**Data shown**
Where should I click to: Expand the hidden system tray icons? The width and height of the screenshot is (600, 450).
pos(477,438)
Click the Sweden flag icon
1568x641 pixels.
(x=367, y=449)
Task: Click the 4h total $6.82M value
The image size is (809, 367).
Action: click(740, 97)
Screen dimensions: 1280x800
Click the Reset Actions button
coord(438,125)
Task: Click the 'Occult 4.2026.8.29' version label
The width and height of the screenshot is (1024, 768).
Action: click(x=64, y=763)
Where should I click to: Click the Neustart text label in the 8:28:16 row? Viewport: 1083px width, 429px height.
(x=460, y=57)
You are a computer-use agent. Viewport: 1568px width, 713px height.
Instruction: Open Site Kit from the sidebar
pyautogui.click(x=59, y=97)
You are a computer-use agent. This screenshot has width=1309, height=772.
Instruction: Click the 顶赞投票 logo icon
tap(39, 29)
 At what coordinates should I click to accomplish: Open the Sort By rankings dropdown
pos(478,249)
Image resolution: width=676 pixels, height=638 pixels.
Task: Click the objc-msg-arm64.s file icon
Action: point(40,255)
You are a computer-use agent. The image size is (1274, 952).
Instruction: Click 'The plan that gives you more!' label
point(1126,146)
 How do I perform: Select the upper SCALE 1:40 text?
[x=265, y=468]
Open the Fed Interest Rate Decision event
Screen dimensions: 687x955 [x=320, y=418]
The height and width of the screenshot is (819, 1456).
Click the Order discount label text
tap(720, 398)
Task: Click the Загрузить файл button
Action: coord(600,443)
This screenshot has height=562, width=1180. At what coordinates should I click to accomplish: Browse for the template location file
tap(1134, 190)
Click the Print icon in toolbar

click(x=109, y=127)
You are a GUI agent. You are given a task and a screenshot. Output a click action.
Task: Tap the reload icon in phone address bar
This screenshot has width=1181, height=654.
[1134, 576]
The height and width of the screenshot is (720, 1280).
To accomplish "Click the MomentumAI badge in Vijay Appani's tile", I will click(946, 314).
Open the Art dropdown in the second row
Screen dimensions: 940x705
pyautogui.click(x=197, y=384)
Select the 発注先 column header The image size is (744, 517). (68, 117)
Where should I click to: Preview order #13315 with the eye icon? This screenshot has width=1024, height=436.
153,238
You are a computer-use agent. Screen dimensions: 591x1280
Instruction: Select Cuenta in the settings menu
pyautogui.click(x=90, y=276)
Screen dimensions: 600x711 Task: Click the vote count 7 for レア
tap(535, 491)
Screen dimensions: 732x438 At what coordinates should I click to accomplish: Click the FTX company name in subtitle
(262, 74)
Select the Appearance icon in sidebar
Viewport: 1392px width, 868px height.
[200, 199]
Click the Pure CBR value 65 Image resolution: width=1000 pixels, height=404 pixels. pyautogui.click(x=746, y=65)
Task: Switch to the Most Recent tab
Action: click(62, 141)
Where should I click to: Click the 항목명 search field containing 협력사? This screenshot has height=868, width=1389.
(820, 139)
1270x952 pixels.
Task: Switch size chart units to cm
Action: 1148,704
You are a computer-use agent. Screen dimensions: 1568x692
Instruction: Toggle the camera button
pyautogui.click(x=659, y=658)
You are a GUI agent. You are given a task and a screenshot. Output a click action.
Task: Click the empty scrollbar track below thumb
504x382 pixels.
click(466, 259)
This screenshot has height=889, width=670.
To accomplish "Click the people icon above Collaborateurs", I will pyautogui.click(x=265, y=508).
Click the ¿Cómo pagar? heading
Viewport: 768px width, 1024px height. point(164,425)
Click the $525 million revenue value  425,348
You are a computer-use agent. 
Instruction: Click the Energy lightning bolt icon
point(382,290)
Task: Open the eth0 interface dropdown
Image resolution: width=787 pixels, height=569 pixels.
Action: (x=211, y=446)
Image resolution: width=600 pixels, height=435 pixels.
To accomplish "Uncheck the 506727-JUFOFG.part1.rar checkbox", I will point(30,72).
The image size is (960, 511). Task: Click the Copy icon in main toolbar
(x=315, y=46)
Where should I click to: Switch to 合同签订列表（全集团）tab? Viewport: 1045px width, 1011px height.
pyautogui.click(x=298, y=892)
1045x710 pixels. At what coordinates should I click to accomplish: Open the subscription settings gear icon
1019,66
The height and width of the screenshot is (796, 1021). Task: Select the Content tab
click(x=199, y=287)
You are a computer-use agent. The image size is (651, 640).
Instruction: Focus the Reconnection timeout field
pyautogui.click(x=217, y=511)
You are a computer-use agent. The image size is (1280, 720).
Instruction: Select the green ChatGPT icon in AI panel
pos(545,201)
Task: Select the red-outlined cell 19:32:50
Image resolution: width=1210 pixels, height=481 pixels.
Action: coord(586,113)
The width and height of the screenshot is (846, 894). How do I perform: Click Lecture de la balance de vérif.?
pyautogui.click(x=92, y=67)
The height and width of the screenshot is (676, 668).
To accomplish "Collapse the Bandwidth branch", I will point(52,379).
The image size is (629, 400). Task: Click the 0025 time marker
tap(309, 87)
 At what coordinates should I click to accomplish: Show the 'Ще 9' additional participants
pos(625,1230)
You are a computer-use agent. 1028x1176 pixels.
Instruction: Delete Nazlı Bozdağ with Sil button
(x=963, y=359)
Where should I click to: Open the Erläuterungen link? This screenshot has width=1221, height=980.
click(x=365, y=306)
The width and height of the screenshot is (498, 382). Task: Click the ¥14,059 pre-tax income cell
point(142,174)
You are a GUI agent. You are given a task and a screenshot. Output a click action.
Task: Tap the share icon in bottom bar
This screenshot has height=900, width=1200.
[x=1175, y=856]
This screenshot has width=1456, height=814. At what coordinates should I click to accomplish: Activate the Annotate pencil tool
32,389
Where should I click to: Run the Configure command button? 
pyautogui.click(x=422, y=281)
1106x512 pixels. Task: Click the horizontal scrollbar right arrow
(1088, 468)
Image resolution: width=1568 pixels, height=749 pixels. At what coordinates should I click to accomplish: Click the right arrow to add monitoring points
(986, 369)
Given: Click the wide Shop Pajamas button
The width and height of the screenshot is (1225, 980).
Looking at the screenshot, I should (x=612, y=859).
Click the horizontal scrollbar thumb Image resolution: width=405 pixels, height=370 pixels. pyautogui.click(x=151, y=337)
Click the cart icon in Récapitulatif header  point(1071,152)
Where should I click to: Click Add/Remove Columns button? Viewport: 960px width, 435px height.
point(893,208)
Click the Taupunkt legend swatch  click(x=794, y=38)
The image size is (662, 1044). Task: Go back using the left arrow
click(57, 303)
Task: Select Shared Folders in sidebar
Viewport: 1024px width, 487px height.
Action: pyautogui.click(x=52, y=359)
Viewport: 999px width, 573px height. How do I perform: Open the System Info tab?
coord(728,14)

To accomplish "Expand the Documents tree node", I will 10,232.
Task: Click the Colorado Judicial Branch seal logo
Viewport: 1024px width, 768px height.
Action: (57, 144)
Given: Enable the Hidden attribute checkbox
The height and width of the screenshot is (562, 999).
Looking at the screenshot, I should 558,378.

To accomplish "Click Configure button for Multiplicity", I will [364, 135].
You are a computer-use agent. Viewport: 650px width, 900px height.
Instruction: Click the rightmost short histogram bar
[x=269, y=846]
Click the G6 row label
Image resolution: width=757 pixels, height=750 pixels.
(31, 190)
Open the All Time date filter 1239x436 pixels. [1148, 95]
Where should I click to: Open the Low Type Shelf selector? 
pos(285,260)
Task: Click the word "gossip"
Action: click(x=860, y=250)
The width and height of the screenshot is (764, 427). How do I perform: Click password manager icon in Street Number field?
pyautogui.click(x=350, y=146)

**Task to carry out**
Line by line, reproduce the data above exactly.

**Problem solution**
Where should I click to: Expand the hidden system tray icons? The width and height of the screenshot is (600, 450).
pos(477,438)
Click the Sweden flag icon
1568x641 pixels.
(x=367, y=449)
Task: Click the 4h total $6.82M value
The image size is (809, 367).
Action: click(740, 97)
Screen dimensions: 1280x800
Click the Reset Actions button
coord(438,125)
Task: Click the 'Occult 4.2026.8.29' version label
The width and height of the screenshot is (1024, 768).
Action: click(x=64, y=763)
Where should I click to: Click the Neustart text label in the 8:28:16 row? Viewport: 1083px width, 429px height.
(x=460, y=57)
You are a computer-use agent. Viewport: 1568px width, 713px height.
Instruction: Open Site Kit from the sidebar
pyautogui.click(x=59, y=97)
You are a computer-use agent. This screenshot has width=1309, height=772.
Instruction: Click the 顶赞投票 logo icon
tap(39, 29)
 At what coordinates should I click to accomplish: Open the Sort By rankings dropdown
pos(478,249)
Image resolution: width=676 pixels, height=638 pixels.
Task: Click the objc-msg-arm64.s file icon
Action: point(40,255)
You are a computer-use agent. The image size is (1274, 952).
Instruction: Click 'The plan that gives you more!' label
point(1126,146)
 How do I perform: Select the upper SCALE 1:40 text?
[x=265, y=468]
Open the Fed Interest Rate Decision event
Screen dimensions: 687x955 [x=320, y=418]
The height and width of the screenshot is (819, 1456).
Click the Order discount label text
tap(720, 398)
Task: Click the Загрузить файл button
Action: coord(600,443)
This screenshot has height=562, width=1180. At what coordinates should I click to accomplish: Browse for the template location file
tap(1134, 190)
Click the Print icon in toolbar

click(x=109, y=127)
You are a GUI agent. You are given a task and a screenshot. Output a click action.
Task: Tap the reload icon in phone address bar
This screenshot has width=1181, height=654.
[1134, 576]
The height and width of the screenshot is (720, 1280).
To accomplish "Click the MomentumAI badge in Vijay Appani's tile", I will click(946, 314).
Open the Art dropdown in the second row
Screen dimensions: 940x705
pyautogui.click(x=197, y=384)
Select the 発注先 column header The image size is (744, 517). (68, 117)
Where should I click to: Preview order #13315 with the eye icon? This screenshot has width=1024, height=436.
153,238
You are a computer-use agent. Screen dimensions: 591x1280
Instruction: Select Cuenta in the settings menu
pyautogui.click(x=90, y=276)
Screen dimensions: 600x711 Task: Click the vote count 7 for レア
tap(535, 491)
Screen dimensions: 732x438 At what coordinates should I click to accomplish: Click the FTX company name in subtitle
(262, 74)
Select the Appearance icon in sidebar
Viewport: 1392px width, 868px height.
[200, 199]
Click the Pure CBR value 65 Image resolution: width=1000 pixels, height=404 pixels. pyautogui.click(x=746, y=65)
Task: Switch to the Most Recent tab
Action: click(62, 141)
Where should I click to: Click the 항목명 search field containing 협력사? This screenshot has height=868, width=1389.
(820, 139)
1270x952 pixels.
Task: Switch size chart units to cm
Action: 1148,704
You are a computer-use agent. Screen dimensions: 1568x692
Instruction: Toggle the camera button
pyautogui.click(x=659, y=658)
You are a GUI agent. You are given a task and a screenshot. Output a click action.
Task: Click the empty scrollbar track below thumb
504x382 pixels.
click(466, 259)
This screenshot has height=889, width=670.
To accomplish "Click the people icon above Collaborateurs", I will pyautogui.click(x=265, y=508).
Click the ¿Cómo pagar? heading
Viewport: 768px width, 1024px height. point(164,425)
Click the $525 million revenue value  425,348
You are a computer-use agent. 
Instruction: Click the Energy lightning bolt icon
point(382,290)
Task: Open the eth0 interface dropdown
Image resolution: width=787 pixels, height=569 pixels.
Action: (x=211, y=446)
Image resolution: width=600 pixels, height=435 pixels.
To accomplish "Uncheck the 506727-JUFOFG.part1.rar checkbox", I will point(30,72).
The image size is (960, 511). Task: Click the Copy icon in main toolbar
(x=315, y=46)
Where should I click to: Switch to 合同签订列表（全集团）tab? Viewport: 1045px width, 1011px height.
pyautogui.click(x=298, y=892)
1045x710 pixels. At what coordinates should I click to accomplish: Open the subscription settings gear icon
1019,66
The height and width of the screenshot is (796, 1021). Task: Select the Content tab
click(x=199, y=287)
You are a computer-use agent. The image size is (651, 640).
Instruction: Focus the Reconnection timeout field
pyautogui.click(x=217, y=511)
You are a computer-use agent. The image size is (1280, 720).
Instruction: Select the green ChatGPT icon in AI panel
pos(545,201)
Task: Select the red-outlined cell 19:32:50
Image resolution: width=1210 pixels, height=481 pixels.
Action: coord(586,113)
The width and height of the screenshot is (846, 894). How do I perform: Click Lecture de la balance de vérif.?
pyautogui.click(x=92, y=67)
The height and width of the screenshot is (676, 668).
To accomplish "Collapse the Bandwidth branch", I will point(52,379).
The image size is (629, 400). Task: Click the 0025 time marker
tap(309, 87)
 At what coordinates should I click to accomplish: Show the 'Ще 9' additional participants
pos(625,1230)
You are a computer-use agent. 1028x1176 pixels.
Instruction: Delete Nazlı Bozdağ with Sil button
(x=963, y=359)
Where should I click to: Open the Erläuterungen link? This screenshot has width=1221, height=980.
click(x=365, y=306)
The width and height of the screenshot is (498, 382). Task: Click the ¥14,059 pre-tax income cell
point(142,174)
You are a GUI agent. You are given a task and a screenshot. Output a click action.
Task: Tap the share icon in bottom bar
This screenshot has height=900, width=1200.
[x=1175, y=856]
This screenshot has width=1456, height=814. At what coordinates should I click to accomplish: Activate the Annotate pencil tool
32,389
Where should I click to: Run the Configure command button? 
pyautogui.click(x=422, y=281)
1106x512 pixels. Task: Click the horizontal scrollbar right arrow
(1088, 468)
Image resolution: width=1568 pixels, height=749 pixels. At what coordinates should I click to accomplish: Click the right arrow to add monitoring points
(986, 369)
Given: Click the wide Shop Pajamas button
The width and height of the screenshot is (1225, 980).
Looking at the screenshot, I should (x=612, y=859).
Click the horizontal scrollbar thumb Image resolution: width=405 pixels, height=370 pixels. pyautogui.click(x=151, y=337)
Click the cart icon in Récapitulatif header  point(1071,152)
Where should I click to: Click Add/Remove Columns button? Viewport: 960px width, 435px height.
point(893,208)
Click the Taupunkt legend swatch  click(x=794, y=38)
The image size is (662, 1044). Task: Go back using the left arrow
click(57, 303)
Task: Select Shared Folders in sidebar
Viewport: 1024px width, 487px height.
Action: pyautogui.click(x=52, y=359)
Viewport: 999px width, 573px height. How do I perform: Open the System Info tab?
coord(728,14)

To accomplish "Expand the Documents tree node", I will 10,232.
Task: Click the Colorado Judicial Branch seal logo
Viewport: 1024px width, 768px height.
Action: (57, 144)
Given: Enable the Hidden attribute checkbox
The height and width of the screenshot is (562, 999).
Looking at the screenshot, I should 558,378.

To accomplish "Click Configure button for Multiplicity", I will [364, 135].
You are a computer-use agent. Viewport: 650px width, 900px height.
Instruction: Click the rightmost short histogram bar
[x=269, y=846]
Click the G6 row label
Image resolution: width=757 pixels, height=750 pixels.
(31, 190)
Open the All Time date filter 1239x436 pixels. [1148, 95]
Where should I click to: Open the Low Type Shelf selector? 
pos(285,260)
Task: Click the word "gossip"
Action: click(x=860, y=250)
The width and height of the screenshot is (764, 427). How do I perform: Click password manager icon in Street Number field?
pyautogui.click(x=350, y=146)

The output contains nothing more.